AlexanderJEBradley
Selfportrait

Alexander JE Bradley was born in Melbourne, Australia in 1982. He transferred to the liberal arts-based Swinburne Senior Secondary College for his final two years of schooling - a move that would influence the rest of his life. Alexander quickly picked up media as his primary interest, learning the basics of film and photography while still at school. He obtained his Victorian Certificate of Education in 1999, and quickly immersed himself in the world of arts and the media.

While working his first jobs in 5-star hotels in Mount Buller, Victoria, Alexander wrote and directed several plays, one of which, a punk rock musical, was premiered at the Melbourne Fringe Festival. In 2003, he attended photographic imaging college, and in the same year he shot his first short film End of the Line, which won the coveted Best Naritave and Overall First prize at the ACMI Die Gesis Festival. Following a year's stint living in Tokyo, Alexander returned to Australia and from 2006-9 he worked as a producer on Barnaby Flowers as well as having his footage appear in the multi award winning feature film Kenny, directed by Claton Jackobson. His stills photography skills also flourished, and 2009 saw him put on his first exhibition in Melbourne, a series of photographs from the abandoned La Petite Ceinture railway in Paris.

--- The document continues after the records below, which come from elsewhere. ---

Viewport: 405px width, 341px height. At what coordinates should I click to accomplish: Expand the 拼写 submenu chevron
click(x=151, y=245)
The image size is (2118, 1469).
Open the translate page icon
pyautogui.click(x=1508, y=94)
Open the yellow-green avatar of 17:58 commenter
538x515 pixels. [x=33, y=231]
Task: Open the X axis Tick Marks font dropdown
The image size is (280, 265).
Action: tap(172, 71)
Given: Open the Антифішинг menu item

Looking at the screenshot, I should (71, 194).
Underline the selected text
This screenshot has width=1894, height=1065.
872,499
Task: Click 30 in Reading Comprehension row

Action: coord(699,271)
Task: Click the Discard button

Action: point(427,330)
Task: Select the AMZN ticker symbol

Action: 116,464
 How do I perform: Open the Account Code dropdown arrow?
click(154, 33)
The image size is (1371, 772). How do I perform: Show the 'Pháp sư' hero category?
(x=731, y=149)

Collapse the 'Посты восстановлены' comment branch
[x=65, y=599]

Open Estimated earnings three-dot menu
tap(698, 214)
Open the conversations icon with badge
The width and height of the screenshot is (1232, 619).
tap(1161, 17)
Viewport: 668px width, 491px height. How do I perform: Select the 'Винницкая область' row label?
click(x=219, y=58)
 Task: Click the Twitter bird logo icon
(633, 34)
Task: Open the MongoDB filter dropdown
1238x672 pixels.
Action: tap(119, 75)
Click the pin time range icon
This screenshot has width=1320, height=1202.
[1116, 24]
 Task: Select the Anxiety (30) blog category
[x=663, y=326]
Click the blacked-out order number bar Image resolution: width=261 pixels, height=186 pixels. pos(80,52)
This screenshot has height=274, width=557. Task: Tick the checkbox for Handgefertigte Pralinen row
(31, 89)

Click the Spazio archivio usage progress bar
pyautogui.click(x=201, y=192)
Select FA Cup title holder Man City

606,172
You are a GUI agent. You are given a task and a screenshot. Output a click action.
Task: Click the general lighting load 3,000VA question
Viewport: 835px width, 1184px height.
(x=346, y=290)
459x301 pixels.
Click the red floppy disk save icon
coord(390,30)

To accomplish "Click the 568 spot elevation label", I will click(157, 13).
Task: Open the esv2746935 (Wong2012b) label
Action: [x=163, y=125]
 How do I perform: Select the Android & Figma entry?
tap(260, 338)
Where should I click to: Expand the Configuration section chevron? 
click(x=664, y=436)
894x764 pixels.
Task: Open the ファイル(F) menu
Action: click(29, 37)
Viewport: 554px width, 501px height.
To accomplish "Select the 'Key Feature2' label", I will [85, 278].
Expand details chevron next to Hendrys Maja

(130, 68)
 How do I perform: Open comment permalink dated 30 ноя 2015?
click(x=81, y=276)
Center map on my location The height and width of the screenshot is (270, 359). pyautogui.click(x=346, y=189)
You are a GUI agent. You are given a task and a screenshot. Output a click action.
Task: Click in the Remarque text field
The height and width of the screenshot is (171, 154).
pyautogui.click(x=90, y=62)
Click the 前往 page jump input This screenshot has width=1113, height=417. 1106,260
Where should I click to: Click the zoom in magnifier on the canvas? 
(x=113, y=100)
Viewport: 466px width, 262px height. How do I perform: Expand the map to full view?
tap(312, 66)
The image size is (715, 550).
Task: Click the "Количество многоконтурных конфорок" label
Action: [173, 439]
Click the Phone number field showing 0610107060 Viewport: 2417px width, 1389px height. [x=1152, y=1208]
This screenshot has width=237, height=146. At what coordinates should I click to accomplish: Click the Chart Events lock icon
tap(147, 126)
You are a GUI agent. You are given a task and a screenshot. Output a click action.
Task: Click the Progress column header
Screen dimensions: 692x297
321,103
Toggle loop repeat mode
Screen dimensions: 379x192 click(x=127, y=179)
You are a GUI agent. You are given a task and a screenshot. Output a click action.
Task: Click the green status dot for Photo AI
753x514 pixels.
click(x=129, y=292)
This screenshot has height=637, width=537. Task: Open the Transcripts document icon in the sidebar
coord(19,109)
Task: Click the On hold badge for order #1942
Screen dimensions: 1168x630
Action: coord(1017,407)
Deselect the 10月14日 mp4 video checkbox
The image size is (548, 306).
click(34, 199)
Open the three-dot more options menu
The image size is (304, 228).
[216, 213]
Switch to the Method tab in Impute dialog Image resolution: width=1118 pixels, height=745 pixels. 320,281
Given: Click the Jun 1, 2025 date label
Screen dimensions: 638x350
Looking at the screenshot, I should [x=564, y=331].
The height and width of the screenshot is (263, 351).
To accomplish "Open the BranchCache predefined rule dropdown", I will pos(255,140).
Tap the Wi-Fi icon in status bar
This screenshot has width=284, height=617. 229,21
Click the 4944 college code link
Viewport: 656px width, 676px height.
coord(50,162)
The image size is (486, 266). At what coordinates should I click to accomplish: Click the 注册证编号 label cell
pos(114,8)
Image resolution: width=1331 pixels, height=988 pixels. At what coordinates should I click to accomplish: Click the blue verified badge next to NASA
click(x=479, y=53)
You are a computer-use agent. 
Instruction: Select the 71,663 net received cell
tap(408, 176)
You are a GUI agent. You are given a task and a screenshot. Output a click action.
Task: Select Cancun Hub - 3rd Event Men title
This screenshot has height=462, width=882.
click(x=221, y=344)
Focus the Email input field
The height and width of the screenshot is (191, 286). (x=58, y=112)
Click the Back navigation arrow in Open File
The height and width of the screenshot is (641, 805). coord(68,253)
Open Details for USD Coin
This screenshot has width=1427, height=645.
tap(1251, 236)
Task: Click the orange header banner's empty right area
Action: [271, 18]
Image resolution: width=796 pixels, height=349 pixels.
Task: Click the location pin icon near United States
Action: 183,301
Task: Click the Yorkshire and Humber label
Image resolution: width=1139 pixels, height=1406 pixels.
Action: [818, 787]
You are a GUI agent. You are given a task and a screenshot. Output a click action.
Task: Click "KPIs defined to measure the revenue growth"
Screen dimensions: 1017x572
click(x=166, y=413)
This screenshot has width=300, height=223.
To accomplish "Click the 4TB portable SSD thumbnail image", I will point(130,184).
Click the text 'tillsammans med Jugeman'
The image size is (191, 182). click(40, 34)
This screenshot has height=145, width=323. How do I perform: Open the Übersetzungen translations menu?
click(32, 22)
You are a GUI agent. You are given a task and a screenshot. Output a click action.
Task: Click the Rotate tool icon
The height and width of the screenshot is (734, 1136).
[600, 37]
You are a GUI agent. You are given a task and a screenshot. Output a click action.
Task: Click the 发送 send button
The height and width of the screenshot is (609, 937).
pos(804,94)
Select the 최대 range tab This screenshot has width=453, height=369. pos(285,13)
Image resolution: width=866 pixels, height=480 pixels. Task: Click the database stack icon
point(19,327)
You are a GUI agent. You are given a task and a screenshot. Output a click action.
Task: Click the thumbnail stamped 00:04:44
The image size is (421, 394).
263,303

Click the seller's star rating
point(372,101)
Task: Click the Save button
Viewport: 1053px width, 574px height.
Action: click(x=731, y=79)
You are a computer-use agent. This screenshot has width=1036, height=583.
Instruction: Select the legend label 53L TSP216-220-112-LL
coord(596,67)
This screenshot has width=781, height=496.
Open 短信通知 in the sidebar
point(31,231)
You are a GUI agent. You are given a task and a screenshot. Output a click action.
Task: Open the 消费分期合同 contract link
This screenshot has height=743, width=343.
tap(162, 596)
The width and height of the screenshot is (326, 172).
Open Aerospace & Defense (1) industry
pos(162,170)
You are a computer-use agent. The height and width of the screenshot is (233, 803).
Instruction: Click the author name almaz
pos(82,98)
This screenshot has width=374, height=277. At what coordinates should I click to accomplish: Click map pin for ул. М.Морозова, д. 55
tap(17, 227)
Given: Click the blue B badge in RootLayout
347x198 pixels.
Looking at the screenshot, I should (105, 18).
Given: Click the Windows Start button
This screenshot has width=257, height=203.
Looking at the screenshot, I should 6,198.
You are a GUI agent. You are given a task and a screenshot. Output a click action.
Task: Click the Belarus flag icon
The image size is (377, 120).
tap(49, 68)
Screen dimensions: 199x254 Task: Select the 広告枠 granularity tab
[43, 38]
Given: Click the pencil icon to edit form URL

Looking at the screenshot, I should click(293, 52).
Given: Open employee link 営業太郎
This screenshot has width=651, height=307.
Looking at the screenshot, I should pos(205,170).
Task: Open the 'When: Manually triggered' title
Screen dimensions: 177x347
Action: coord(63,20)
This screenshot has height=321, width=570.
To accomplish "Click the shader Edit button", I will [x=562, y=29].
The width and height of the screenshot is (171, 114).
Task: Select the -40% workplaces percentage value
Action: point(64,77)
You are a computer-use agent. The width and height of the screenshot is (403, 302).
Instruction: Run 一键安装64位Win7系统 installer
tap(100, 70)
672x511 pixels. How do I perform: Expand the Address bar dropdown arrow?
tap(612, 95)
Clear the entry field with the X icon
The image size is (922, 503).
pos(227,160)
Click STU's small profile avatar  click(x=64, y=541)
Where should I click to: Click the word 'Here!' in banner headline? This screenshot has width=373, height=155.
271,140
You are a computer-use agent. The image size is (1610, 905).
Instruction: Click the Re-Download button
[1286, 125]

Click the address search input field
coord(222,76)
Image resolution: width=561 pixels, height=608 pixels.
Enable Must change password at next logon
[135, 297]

Paris proved to be an enduring love for Alexander, and in 2010 he moved there permanently, taking on work as a cameraman and producer for PokerNews where he made over a thousand videos across six continents and also creating "The Circuit" photographic project - a series of portraits delving into every facet of the international poker community. Alexander had become involved with live music while in Australia, directing and filming the Falls Festival for a live audience of 16,000. Alexander has had his photography appear on French and European magazine covers, worked in everything from press to chocolate, fine art nudes to the dark abandoned tunnels than lie under Paris and everywhere in between, sometimes all together in one shot. By now an accomplished filmmaker and photographer, Alexander continues to push the boundaries in his chosen media, and is in the process of mounting his first ever major solo photographic show for his project The Great Spectacle of the Milking where he throws milk at people.